1 June 2020
Forearm and distal radius fractures are among the most common fractures in children. Many fractures are definitively treated with closed reduction and casting, however, the risk for re-displacement is high (7% to 39%). Proper cast application and the three-point moulding technique are modifiable factors that improve the ability of a cast to maintain the fracture reduction. Many providers univalve the cast to accommodate swelling. This study describes how the location of the univalve cut impacts the pressure at three-point mould sites for a typical dorsally displaced distal radius fracture.

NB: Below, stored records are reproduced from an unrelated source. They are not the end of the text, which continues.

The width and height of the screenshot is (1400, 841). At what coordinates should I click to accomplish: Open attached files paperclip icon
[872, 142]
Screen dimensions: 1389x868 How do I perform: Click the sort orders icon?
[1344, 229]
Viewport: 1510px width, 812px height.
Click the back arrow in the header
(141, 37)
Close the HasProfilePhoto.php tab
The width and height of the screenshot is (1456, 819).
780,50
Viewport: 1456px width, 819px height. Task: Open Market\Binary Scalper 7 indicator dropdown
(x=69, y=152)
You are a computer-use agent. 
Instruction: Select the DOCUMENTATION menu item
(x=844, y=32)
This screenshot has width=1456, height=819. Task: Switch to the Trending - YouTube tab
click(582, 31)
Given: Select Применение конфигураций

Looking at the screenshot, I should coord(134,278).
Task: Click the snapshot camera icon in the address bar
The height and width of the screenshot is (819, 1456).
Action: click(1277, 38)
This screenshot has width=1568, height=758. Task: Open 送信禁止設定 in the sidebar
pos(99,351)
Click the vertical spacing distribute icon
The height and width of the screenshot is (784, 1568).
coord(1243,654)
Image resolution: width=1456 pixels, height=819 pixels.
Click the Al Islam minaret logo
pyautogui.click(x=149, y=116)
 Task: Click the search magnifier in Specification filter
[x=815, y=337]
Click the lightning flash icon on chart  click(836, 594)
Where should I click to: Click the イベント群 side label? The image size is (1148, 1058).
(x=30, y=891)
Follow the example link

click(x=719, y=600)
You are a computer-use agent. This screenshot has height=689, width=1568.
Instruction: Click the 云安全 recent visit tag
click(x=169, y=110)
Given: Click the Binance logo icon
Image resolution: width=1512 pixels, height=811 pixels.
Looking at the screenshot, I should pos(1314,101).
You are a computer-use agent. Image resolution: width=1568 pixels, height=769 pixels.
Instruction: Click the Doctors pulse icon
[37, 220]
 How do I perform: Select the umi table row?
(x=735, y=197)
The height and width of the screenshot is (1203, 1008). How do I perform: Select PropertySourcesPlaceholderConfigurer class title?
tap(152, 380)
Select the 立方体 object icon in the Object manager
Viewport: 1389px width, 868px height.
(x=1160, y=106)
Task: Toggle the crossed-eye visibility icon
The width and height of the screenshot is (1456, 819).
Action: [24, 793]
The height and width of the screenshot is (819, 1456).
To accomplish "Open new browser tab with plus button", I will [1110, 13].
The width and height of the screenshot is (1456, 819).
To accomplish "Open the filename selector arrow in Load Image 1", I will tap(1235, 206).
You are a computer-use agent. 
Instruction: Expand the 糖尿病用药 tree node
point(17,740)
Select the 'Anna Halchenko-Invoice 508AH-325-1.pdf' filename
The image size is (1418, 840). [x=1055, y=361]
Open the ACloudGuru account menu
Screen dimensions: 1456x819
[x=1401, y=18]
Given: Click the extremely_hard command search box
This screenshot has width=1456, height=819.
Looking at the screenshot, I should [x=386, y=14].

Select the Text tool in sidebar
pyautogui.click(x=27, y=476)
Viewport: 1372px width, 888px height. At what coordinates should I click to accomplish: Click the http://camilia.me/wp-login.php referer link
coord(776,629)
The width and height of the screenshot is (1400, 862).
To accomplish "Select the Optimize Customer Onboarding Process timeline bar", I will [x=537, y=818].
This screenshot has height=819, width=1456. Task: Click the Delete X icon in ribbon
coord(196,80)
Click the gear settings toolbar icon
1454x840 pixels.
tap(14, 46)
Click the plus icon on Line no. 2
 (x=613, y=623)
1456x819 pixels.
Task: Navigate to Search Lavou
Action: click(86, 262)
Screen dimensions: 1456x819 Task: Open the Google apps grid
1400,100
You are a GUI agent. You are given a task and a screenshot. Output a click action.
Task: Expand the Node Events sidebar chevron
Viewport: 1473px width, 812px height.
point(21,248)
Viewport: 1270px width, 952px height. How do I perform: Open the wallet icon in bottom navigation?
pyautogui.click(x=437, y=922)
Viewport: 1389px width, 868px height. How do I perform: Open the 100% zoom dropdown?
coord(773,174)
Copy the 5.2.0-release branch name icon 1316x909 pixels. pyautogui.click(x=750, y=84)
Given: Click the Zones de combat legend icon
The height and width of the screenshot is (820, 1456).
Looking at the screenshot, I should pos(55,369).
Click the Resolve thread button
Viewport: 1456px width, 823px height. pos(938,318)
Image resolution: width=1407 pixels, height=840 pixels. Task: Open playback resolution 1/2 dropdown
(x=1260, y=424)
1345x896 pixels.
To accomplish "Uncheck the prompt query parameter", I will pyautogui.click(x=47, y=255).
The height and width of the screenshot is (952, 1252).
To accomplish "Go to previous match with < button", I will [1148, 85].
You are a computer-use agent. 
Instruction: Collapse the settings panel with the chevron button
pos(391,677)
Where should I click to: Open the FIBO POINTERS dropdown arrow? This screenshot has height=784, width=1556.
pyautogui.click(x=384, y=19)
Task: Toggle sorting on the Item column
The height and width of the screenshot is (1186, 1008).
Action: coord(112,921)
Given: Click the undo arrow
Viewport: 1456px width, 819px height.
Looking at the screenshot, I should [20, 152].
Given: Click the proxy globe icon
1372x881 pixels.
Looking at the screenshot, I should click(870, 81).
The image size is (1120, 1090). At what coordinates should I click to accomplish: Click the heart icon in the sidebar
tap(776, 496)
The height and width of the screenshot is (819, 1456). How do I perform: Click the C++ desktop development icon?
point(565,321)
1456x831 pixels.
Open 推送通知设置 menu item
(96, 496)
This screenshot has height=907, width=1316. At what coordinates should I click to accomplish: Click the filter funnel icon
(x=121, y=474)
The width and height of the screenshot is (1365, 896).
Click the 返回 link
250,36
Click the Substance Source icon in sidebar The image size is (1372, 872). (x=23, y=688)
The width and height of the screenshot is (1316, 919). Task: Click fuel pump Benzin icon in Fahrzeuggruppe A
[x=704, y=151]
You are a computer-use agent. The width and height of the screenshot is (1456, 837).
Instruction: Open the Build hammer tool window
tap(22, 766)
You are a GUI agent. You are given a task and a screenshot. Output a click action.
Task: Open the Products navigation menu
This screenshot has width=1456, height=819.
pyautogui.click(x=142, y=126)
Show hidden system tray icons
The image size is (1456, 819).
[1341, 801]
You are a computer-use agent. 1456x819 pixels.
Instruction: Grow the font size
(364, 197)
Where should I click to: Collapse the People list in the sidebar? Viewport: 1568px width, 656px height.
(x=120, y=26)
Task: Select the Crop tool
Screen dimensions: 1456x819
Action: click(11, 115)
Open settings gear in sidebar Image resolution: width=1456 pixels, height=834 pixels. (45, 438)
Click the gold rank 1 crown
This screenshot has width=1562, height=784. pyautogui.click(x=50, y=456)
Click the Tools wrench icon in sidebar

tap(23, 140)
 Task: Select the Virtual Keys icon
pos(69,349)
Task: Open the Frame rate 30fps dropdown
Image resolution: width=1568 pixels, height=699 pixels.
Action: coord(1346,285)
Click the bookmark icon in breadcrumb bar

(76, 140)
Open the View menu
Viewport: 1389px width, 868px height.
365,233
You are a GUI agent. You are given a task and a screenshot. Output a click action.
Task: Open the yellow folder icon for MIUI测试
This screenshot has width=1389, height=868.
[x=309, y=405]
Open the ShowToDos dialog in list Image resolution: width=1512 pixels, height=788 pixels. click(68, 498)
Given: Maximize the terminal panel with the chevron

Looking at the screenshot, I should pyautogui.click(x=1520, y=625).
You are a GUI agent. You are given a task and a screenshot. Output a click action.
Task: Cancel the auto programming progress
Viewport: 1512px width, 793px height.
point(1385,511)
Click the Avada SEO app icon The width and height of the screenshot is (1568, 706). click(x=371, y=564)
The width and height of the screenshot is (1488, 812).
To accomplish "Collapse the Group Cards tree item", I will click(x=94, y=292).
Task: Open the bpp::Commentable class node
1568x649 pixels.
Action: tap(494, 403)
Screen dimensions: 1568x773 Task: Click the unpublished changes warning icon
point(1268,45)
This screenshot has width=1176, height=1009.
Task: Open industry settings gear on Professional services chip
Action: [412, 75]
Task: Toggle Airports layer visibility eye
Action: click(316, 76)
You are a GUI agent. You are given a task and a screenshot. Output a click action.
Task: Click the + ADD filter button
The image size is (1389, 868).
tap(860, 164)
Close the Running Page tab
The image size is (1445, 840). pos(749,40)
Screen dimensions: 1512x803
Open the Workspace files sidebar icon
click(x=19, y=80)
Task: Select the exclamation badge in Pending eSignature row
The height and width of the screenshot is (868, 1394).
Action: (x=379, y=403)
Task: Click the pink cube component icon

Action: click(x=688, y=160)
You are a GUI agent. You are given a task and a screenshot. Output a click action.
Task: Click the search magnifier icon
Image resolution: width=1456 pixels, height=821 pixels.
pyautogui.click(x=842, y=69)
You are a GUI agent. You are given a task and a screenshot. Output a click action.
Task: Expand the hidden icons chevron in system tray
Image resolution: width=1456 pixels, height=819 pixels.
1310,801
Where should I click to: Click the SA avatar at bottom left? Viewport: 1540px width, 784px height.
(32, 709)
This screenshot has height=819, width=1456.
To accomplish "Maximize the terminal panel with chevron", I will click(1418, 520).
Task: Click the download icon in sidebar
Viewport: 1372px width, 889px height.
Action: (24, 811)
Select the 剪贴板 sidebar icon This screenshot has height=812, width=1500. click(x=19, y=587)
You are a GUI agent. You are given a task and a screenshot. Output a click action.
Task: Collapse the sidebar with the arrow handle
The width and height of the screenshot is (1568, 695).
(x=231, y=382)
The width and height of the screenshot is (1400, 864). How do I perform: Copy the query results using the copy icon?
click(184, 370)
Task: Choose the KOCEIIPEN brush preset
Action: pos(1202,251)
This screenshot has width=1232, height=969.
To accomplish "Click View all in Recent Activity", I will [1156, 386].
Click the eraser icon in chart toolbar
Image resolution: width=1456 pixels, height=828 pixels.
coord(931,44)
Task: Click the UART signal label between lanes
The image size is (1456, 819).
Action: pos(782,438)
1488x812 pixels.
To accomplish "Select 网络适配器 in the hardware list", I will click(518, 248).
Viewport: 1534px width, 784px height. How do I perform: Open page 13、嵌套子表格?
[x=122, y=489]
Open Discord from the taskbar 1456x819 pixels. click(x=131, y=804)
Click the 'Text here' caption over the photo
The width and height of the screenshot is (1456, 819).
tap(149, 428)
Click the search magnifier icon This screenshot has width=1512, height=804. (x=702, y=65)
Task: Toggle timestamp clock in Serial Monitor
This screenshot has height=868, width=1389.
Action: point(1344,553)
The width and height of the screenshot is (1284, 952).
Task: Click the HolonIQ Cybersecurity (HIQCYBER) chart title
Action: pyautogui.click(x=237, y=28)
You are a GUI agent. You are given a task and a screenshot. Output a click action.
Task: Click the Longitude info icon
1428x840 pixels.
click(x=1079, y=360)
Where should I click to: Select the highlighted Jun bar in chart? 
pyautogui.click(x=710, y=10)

We placed nine force-sensing resistors on an arm model to collect pressure data at the three-point mould sites. Sensory inputs were sampled at 15 Hz. Cast padding and a three-point moulded short arm fibreglass cast was applied. The cast was then univalved on the dorsal, volar, radial or ulnar aspect. Pressure recordings were obtained throughout the procedure.
A total of 24 casts were analyzed. Casts univalved in the sagittal plane (dorsal or volar surface) retained up to 16% more pressure across the three moulding sites compared with casts univalved in the coronal plane (radial or ulnar border).
Maintaining pressure at the three-point mould prevents loss of reduction at the fracture site. This study shows that univalving the cast dorsally or volarly results in less pressure loss at moulding sites. This should improve the chances of maintaining fracture reductions when compared with radial or ulnar cuts in the cast. Sagittal plane univalving of forearm casts is recommended.